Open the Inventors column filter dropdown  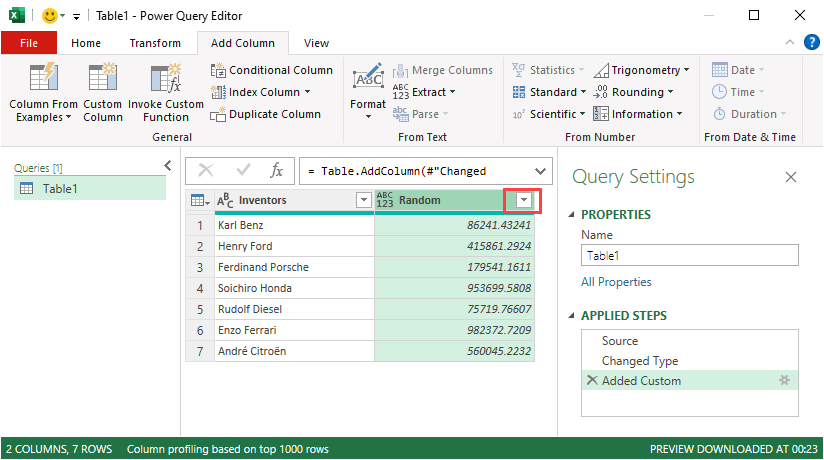[x=363, y=200]
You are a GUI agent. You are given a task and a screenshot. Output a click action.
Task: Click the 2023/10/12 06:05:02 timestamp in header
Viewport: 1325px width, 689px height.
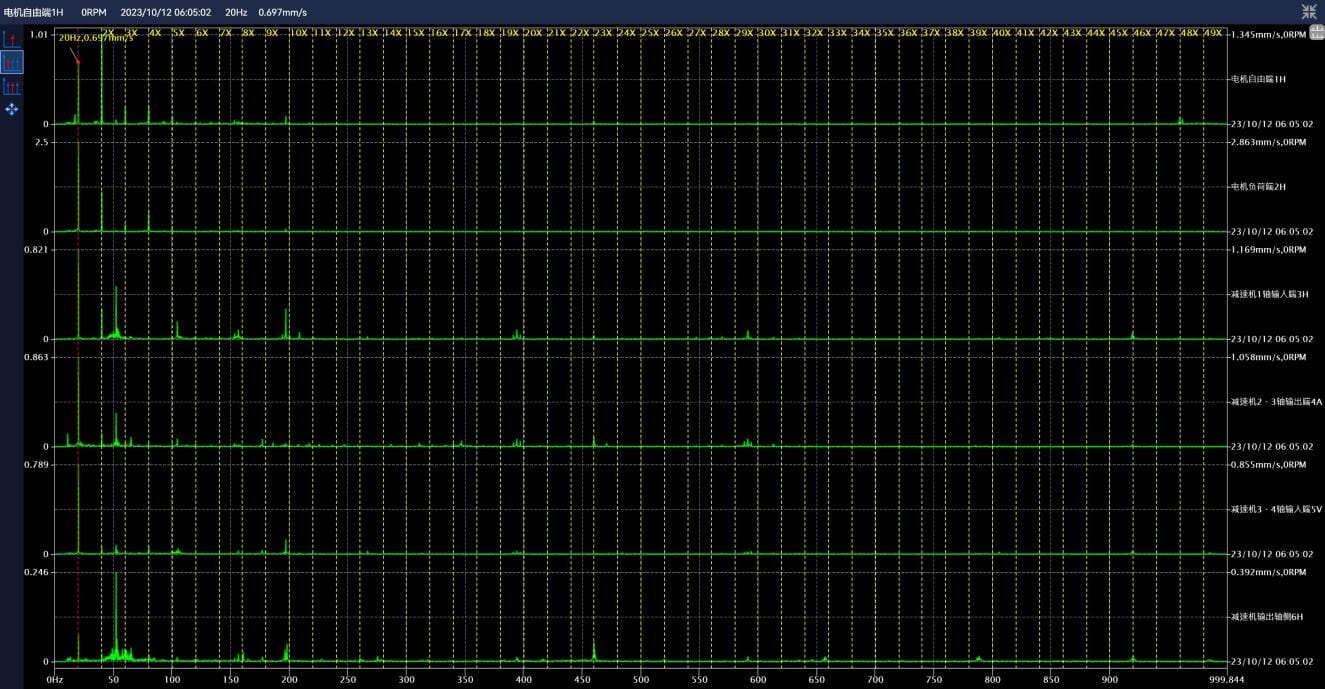(x=165, y=12)
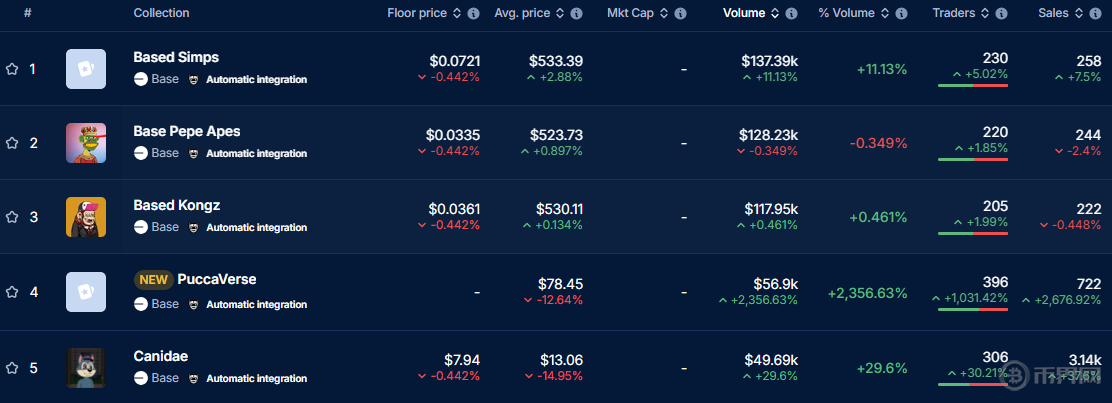Image resolution: width=1112 pixels, height=403 pixels.
Task: Sort the table by Floor price
Action: 420,13
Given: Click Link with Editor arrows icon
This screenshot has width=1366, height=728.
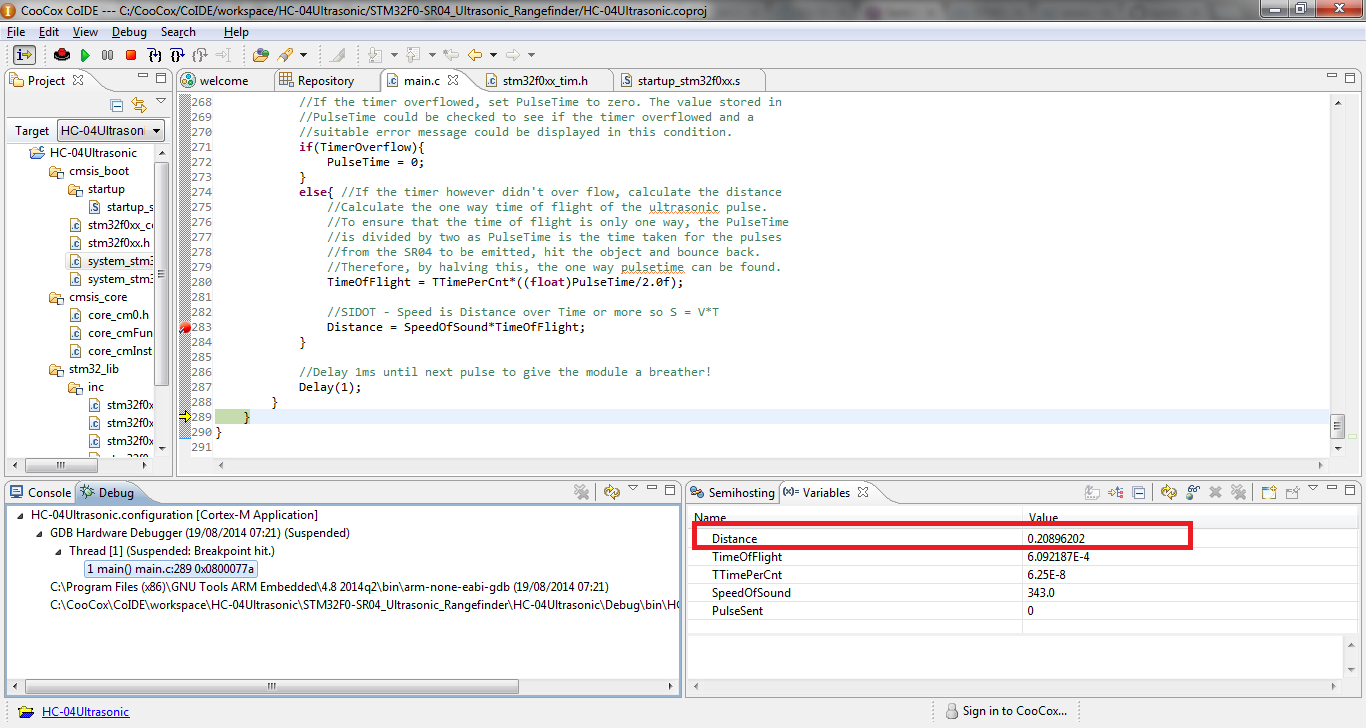Looking at the screenshot, I should [139, 105].
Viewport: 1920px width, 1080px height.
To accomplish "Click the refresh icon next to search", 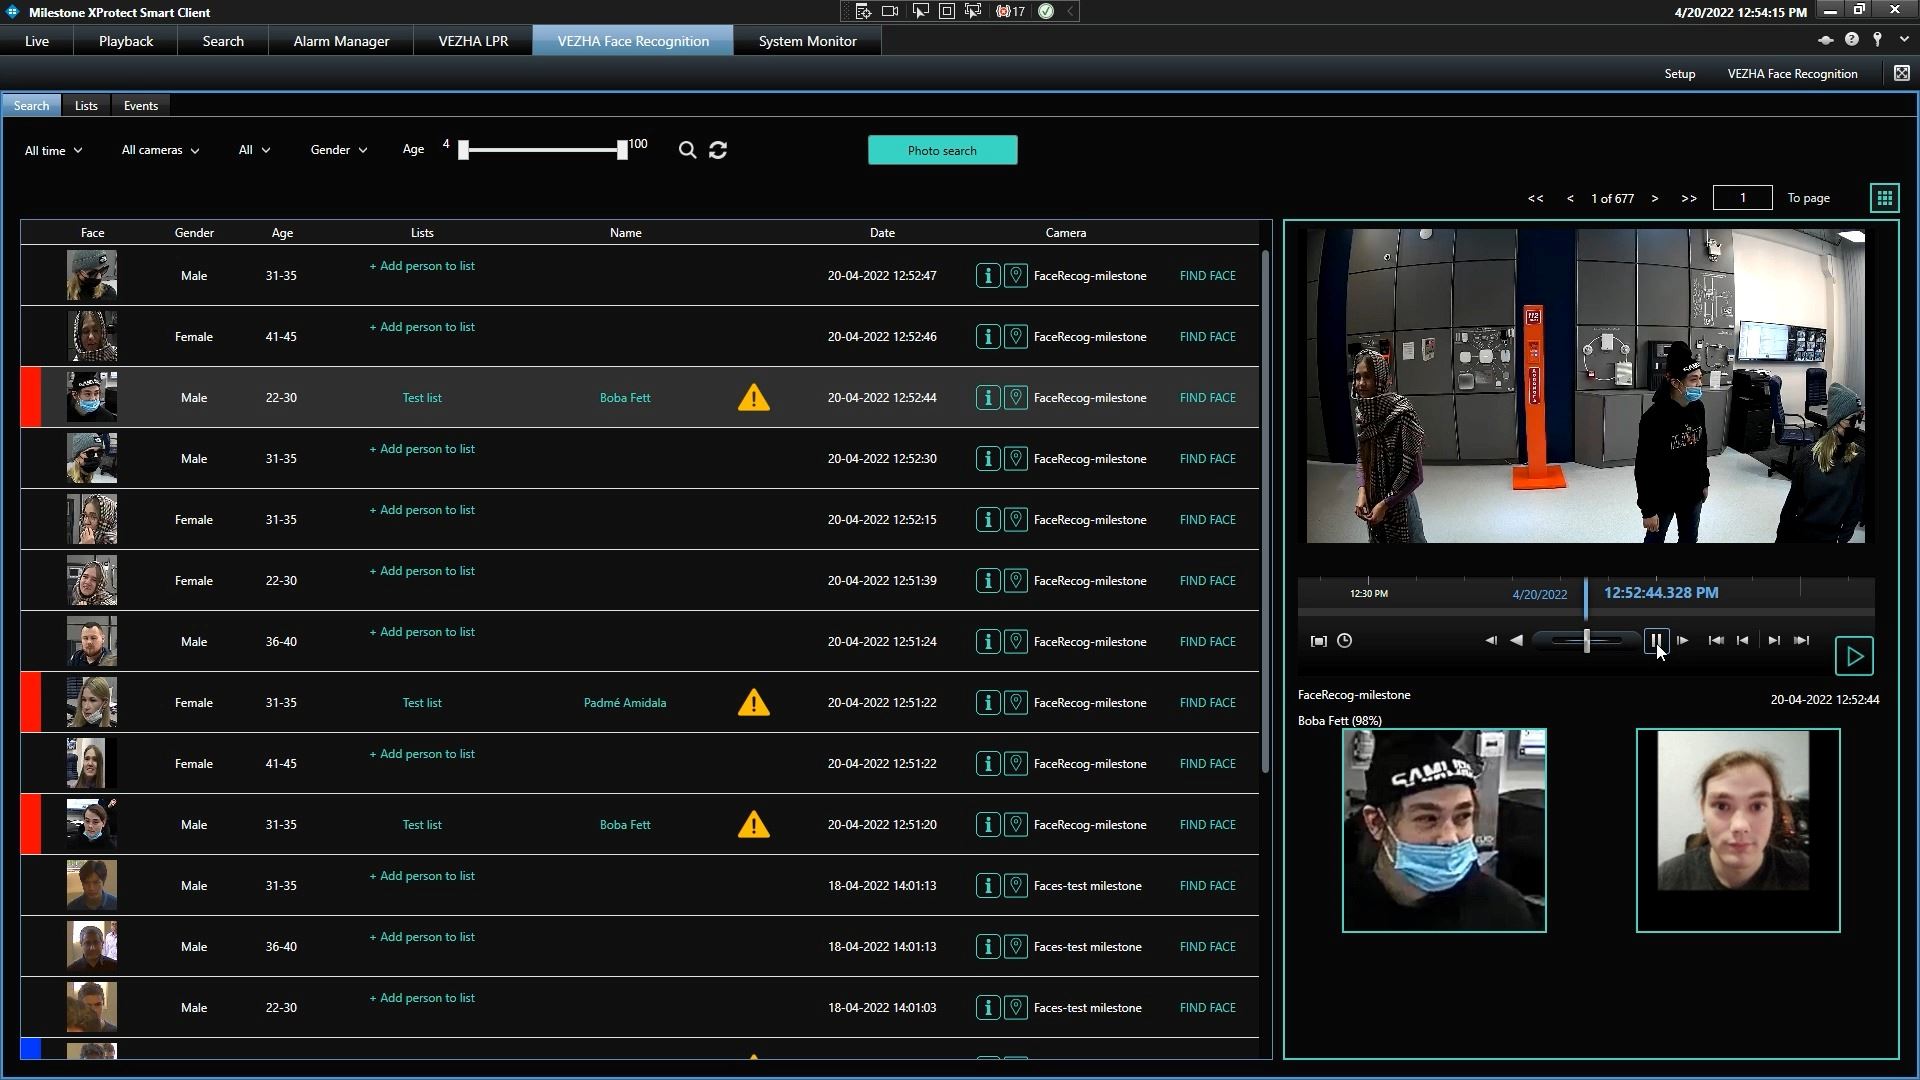I will coord(719,149).
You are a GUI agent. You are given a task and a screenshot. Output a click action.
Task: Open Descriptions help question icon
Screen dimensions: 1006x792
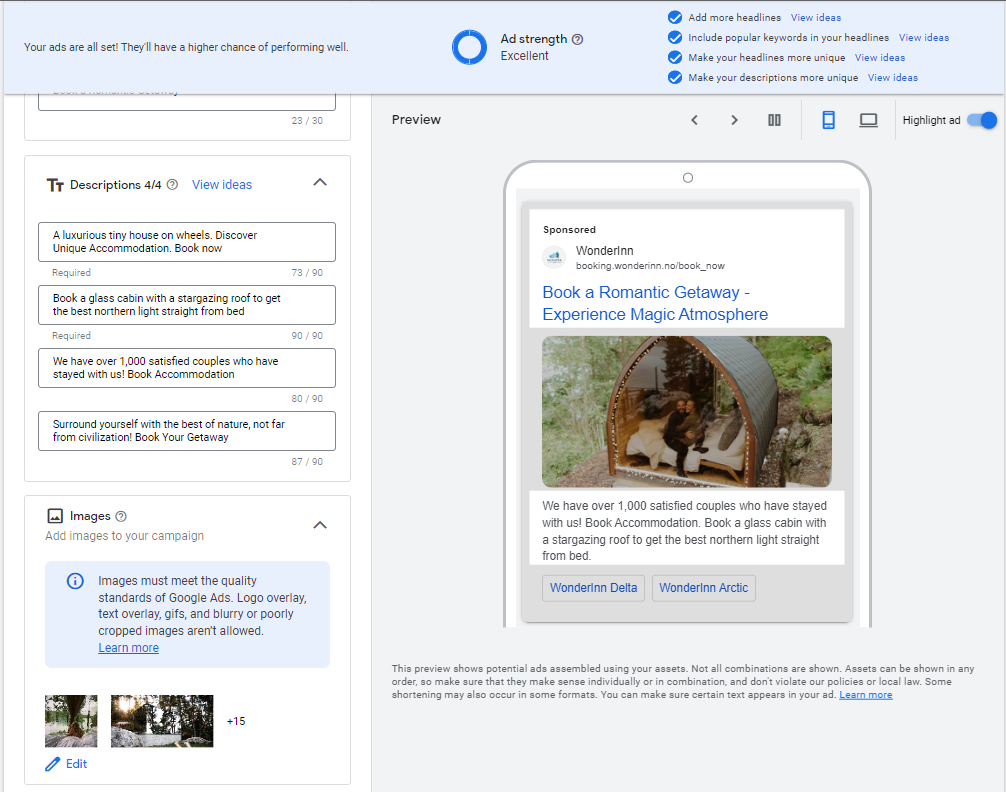point(172,185)
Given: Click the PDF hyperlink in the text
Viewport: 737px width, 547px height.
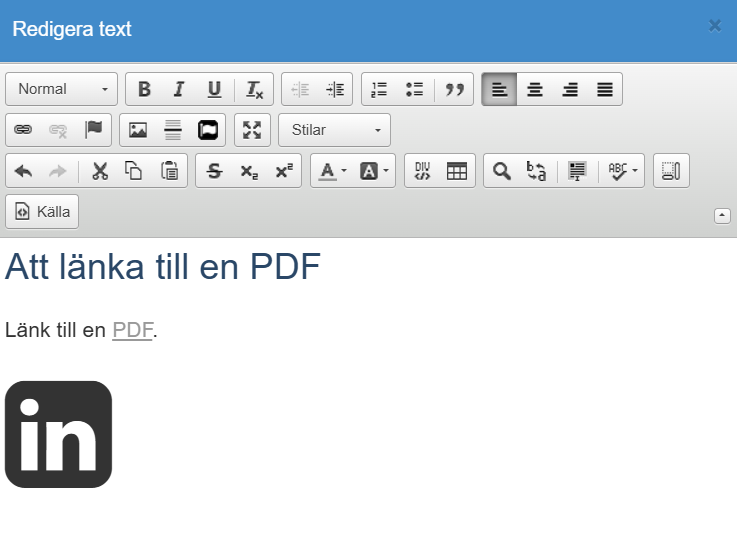Looking at the screenshot, I should pos(133,330).
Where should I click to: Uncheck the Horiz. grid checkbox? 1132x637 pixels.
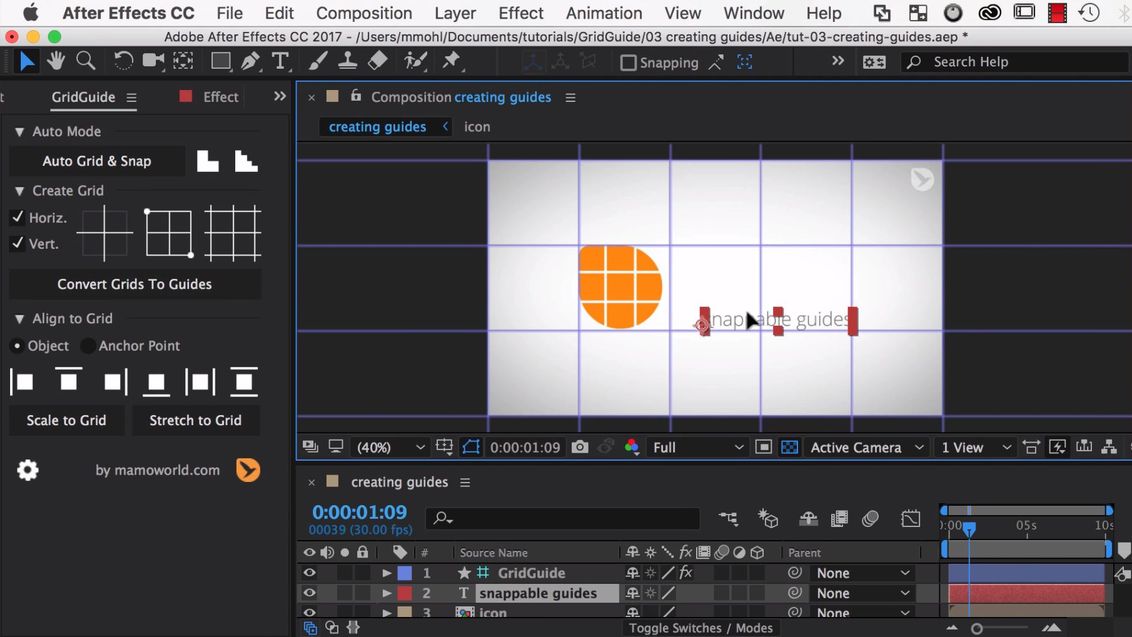tap(18, 217)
****************
▶ SHORT EXERCISE: Recast everything from the line containing "Where should I" down to the end of the data as a Markdown table with the columns Row and Data line, skipping blank lines and leaving out the pictures.

▶ EXERCISE OUTPUT:
| Row | Data line |
|---|---|
| 1 | Where should I click to: Uncheck the Horiz. grid checkbox? 1132x637 pixels. |
| 2 | tap(18, 217) |